As 2023 gets underway, it appears to finally be shifting in the opposite direction, in favor of the home buyer.
But there’s still the question of affordability, and what exactly will happen with mortgage rates and home prices.
1% Drop in Mortgage Rates = 11% Drop in Home Prices
One interesting thing that stood out was the following line: “Today, a one percentage point decline in mortgage rates has the same impact on affordability as an 11% decline in house prices.”
The argument of home prices vs. mortgage rates has been around for years. Most believe it’s a seesaw.
If one goes up, the other must go down, often by an equal amount. But data says otherwise.
In reality, both can move in tandem. For example, it’s possible for both home prices and interest rates to rise if the economy is doing well.
Assuming wages are increasing and the average American is making more, it’s supports home price growth.
But the year 2022 was unlike any other year in history with regard to mortgage rates.
We didn’t see a typical increase in rates, we saw an unprecedented rise in rates.
2022 Was a Very Strange Year for Mortgage Rates
While higher mortgage rates don’t always portend lower home prices, 2022 was a year like no other.
Mortgage rates had never doubled in a calendar year, but they pretty much did in 2022. The popular 30-year fixed began the year at 3.22%, and ended it at 6.42%, per Freddie Mac data.

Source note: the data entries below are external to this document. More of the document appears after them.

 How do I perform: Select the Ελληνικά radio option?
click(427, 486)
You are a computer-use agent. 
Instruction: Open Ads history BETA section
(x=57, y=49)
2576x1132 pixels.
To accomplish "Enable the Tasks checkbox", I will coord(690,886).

That was surely enough to dampen home buyer demand, or worse, make folks ineligible for home loan financing.
At the same time, it seemed to lead to a housing market top, thanks to the sheer rise in interest rates.

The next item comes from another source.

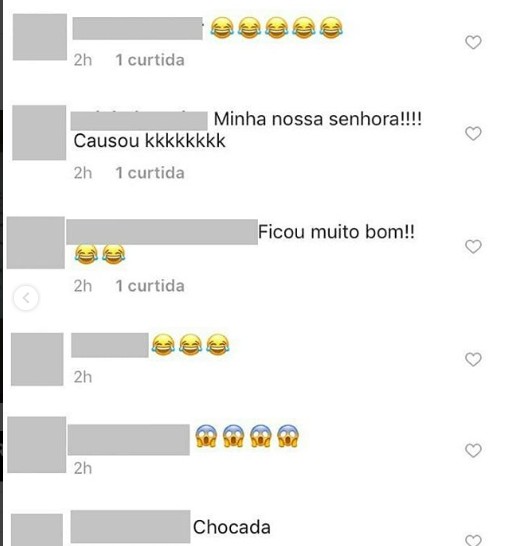
Task: Like the three laughing emojis comment
Action: [x=473, y=359]
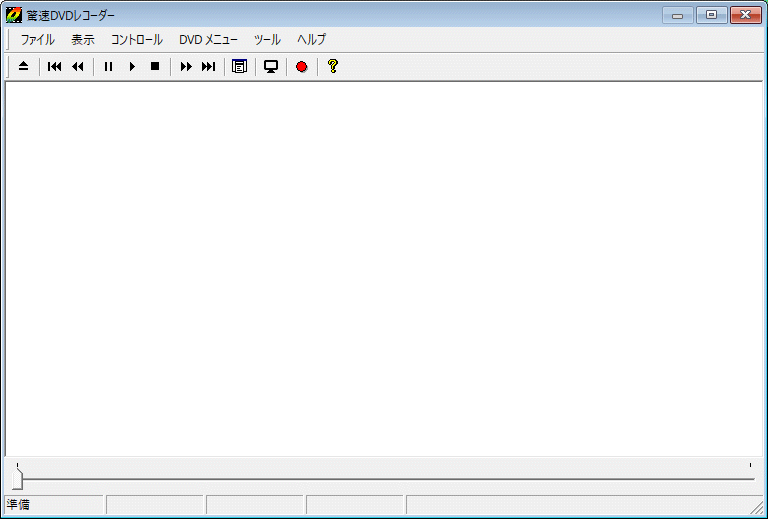Viewport: 768px width, 519px height.
Task: Skip to previous chapter button
Action: click(55, 67)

Typically, you might see mortgage rates rise a percentage point or so in a year, if they’re trending higher.
And if you look at mortgage rates in the 1980s, which were comparatively in a different league (e.g. 18%), the rise back then wasn’t as pronounced.
We’re talking an increase from around 14% to 18.5% in the span of 12 months at its worst in late 1980 to late 1981.
But if you look at that from a percentage increase, it was only about a 36% increase.
As noted, 2022 saw basically a 100% increase in the going rate for a 30-year fixed mortgage.
This is what finally cratered housing demand and led to a shift from seller’s to buyer’s market.
Mortgage Rates Are More Likely to Fall by 1% Than Home Prices by 11%
First American Deputy Chief Economist Odeta Kushi also noted that “rates are much more likely to move by a percentage point than prices are to move by 11%,” historically.
The general idea is that home prices are downward sticky, meaning they rarely fall, though if inflation is strong, real home prices can decline even if nominal prices barely budge.
Either way, it’s much easier for mortgage rates to drop than it is for home prices to take a double-digit dive, even though a lot of folks expect a housing market crash.
And this is especially true now as the current housing market isn’t very similar to the one seen in 2008, when the Great Recession led to scores of foreclosures and short sales.
I’ll repeat what I always say – it’s not your older sibling’s housing market. Today’s mortgages are mostly pristine with locked-in rates in the 2-3% range.
The vast majority of these homeowners aren’t selling, which is why home prices should hold up OK.
Additionally, because mortgage rates have already come down, housing affordability can improve that way, without the need for big home price declines.
The 30-year fixed already rose above 7%, and is now closer to 6%. Some lenders are even quoting low- to mid-5% rates if you pay a couple discount points.
So the balance in the housing market might come from lower mortgage rates, not lower prices.
This allows sellers to command a decent enough price to forget about what their home used to be worth.
And it gives buyers the ability to afford a property, even if their down payment is slightly elevated based on a still-high asking price.